Sting: Academic  Ben Sparks uses his song Shape of my Heart, about an inquisitive gambler, to uncover hidden laws of maths and probability. Photograph by Dimitrios Kambouris/Getty Images

Sting: Academic Ben Sparks uses his song Shape of my Heart, about an inquisitive gambler, to uncover hidden laws of maths and probability. Photograph by Dimitrios Kambouris/Getty Images

 

Pairing gambling with the music of an aging rock star may seem an odd way to teach maths to 13-year olds, but Ben Sparks says the combination demystifies often confusing rules.

Sparks, a mathematician at the University of Bath and a musician, uses Sting’s song Shape of my Heart, about an inquisitive gambler, to uncover hidden laws of maths and probability.

What people often perceive as a emotionless, methodical science, Sparks says, has a lot more in common with the imagination of melodies and rhythms than people realise.

And he’s on a mission to make sure kids realise it as part of Maths Week, which kicked off at the weekend in Dublin. “I get to celebrate a song, but I also get to celebrate the bits of maths that have similar emotional reactions for me.”

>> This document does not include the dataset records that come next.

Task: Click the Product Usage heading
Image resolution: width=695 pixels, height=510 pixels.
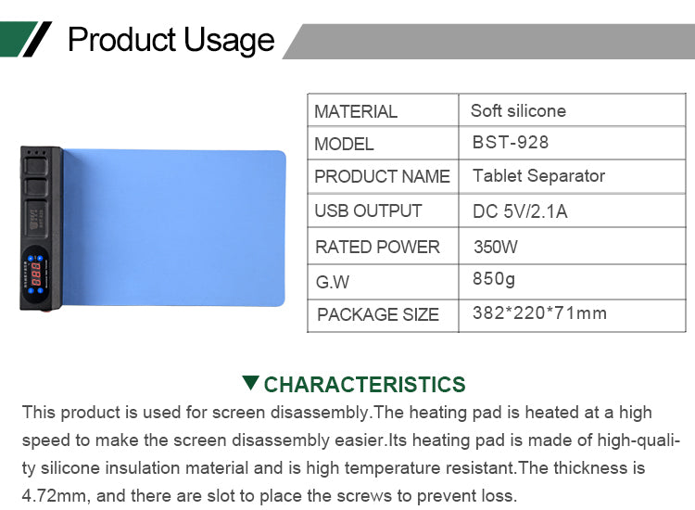Action: click(x=171, y=40)
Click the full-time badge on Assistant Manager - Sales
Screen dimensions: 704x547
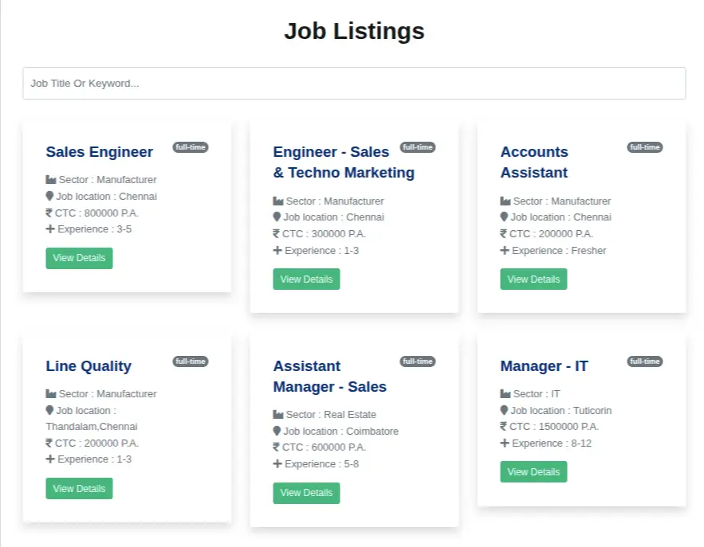418,361
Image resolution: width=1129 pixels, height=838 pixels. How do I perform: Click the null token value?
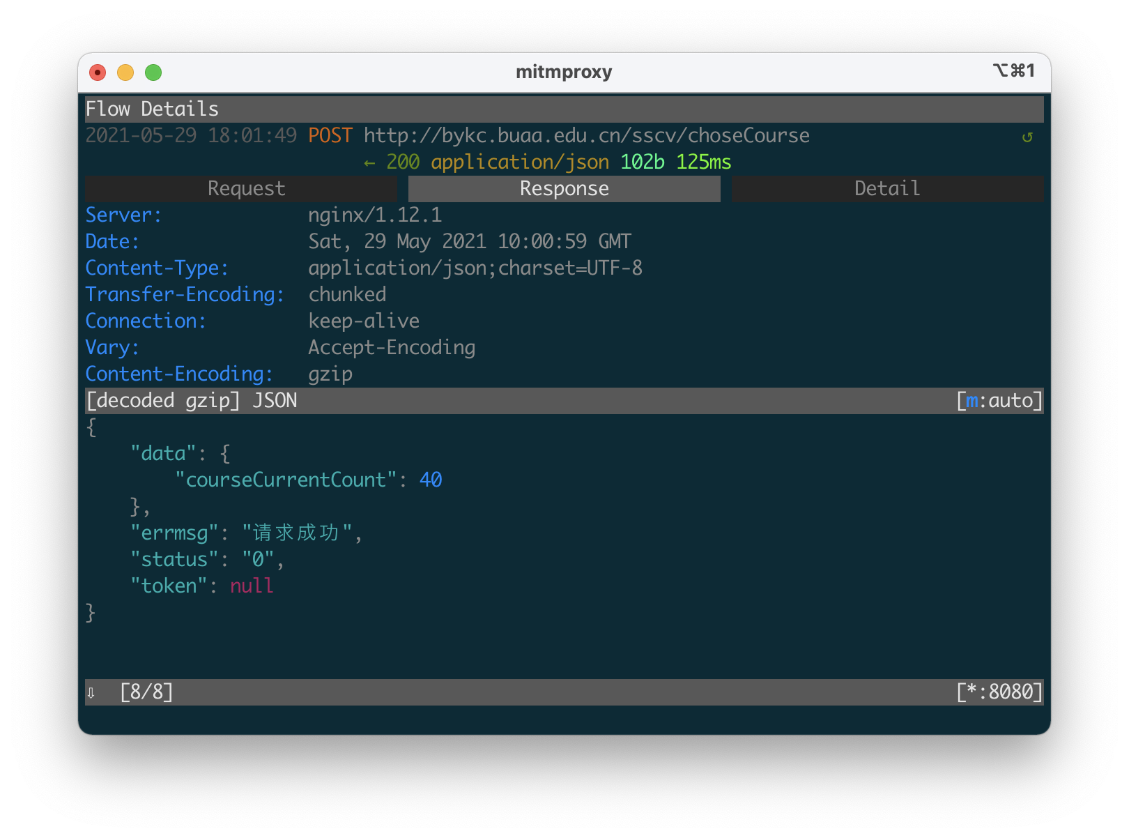(x=252, y=586)
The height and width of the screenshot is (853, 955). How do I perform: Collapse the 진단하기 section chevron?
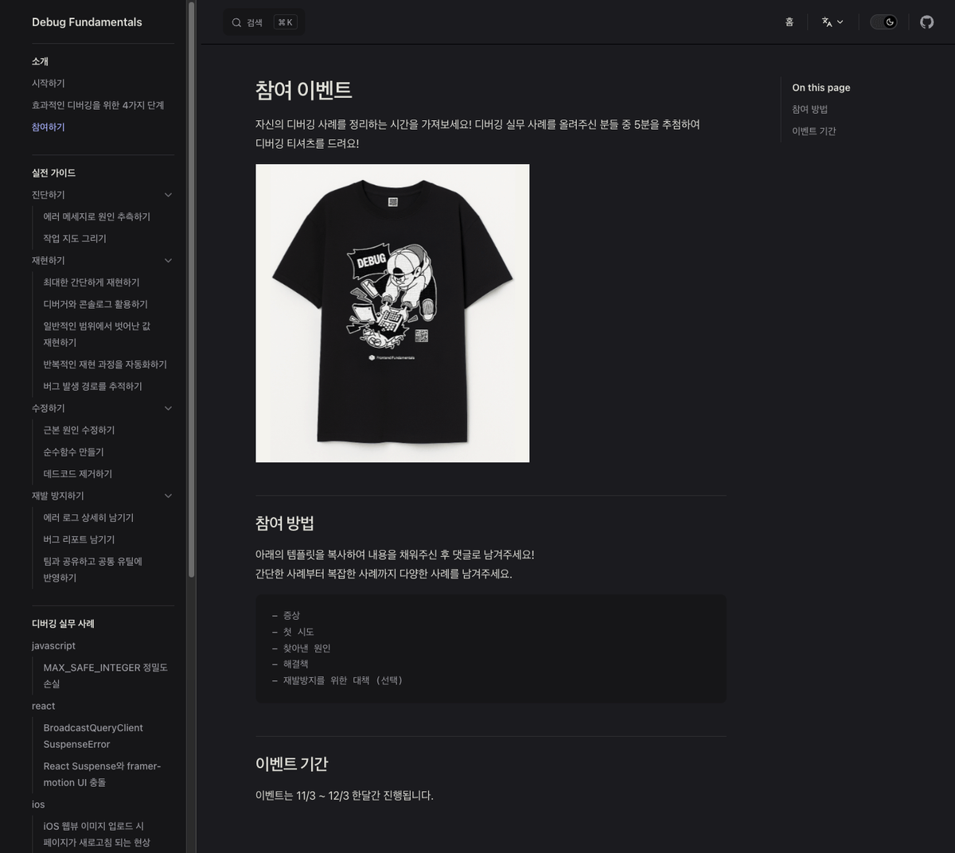pos(168,195)
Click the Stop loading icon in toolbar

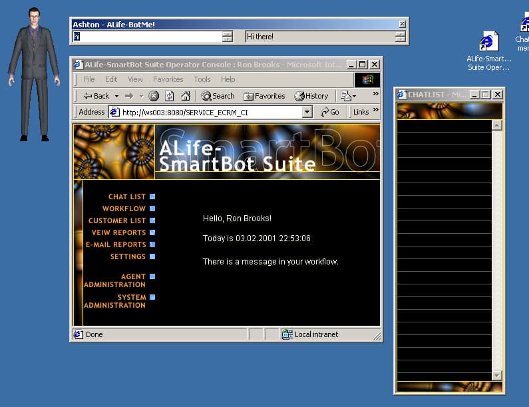click(x=154, y=96)
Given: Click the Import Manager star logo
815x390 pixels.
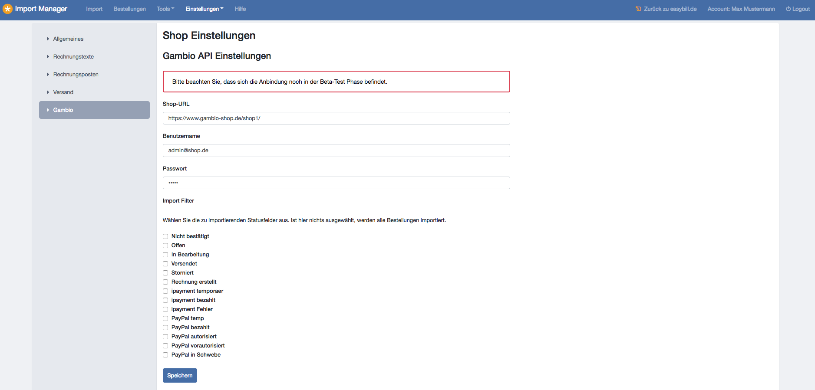Looking at the screenshot, I should click(7, 9).
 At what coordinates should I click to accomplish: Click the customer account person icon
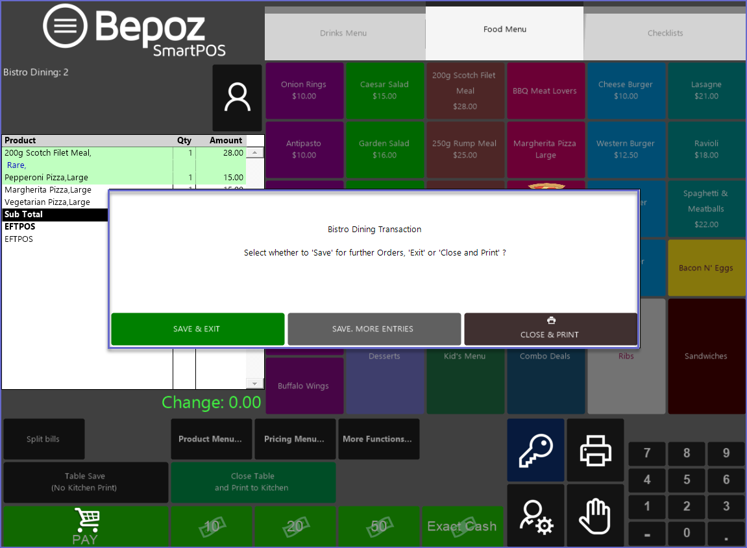[x=237, y=98]
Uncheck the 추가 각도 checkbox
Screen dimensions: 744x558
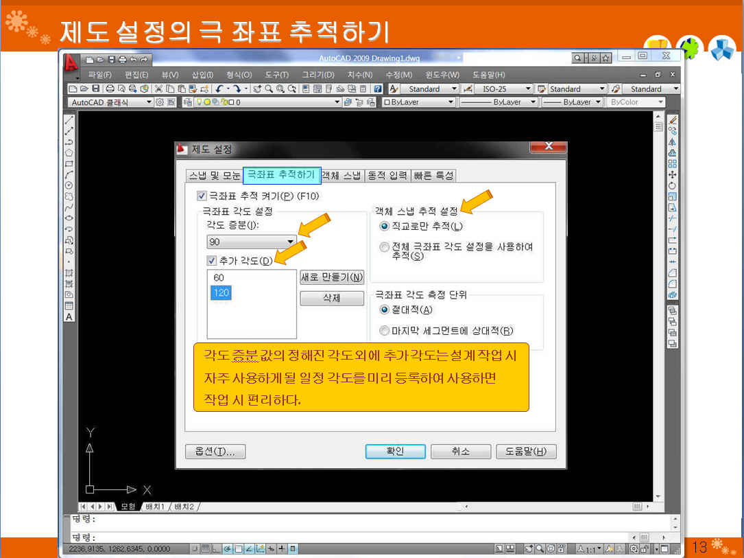click(212, 260)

Sparks will make a presentation at Trinity College Dublin today at noon. Further details about Maths Week events, which run until Sunday, can be found at mathsweek.ie.

Question: Easter Monday 1916 occurred on April 23rd. The centenary was commemorated on Easter Monday 2016, which fell on March 28th. How many weeks were there between the two events?

See mathsweek.ie for the answer.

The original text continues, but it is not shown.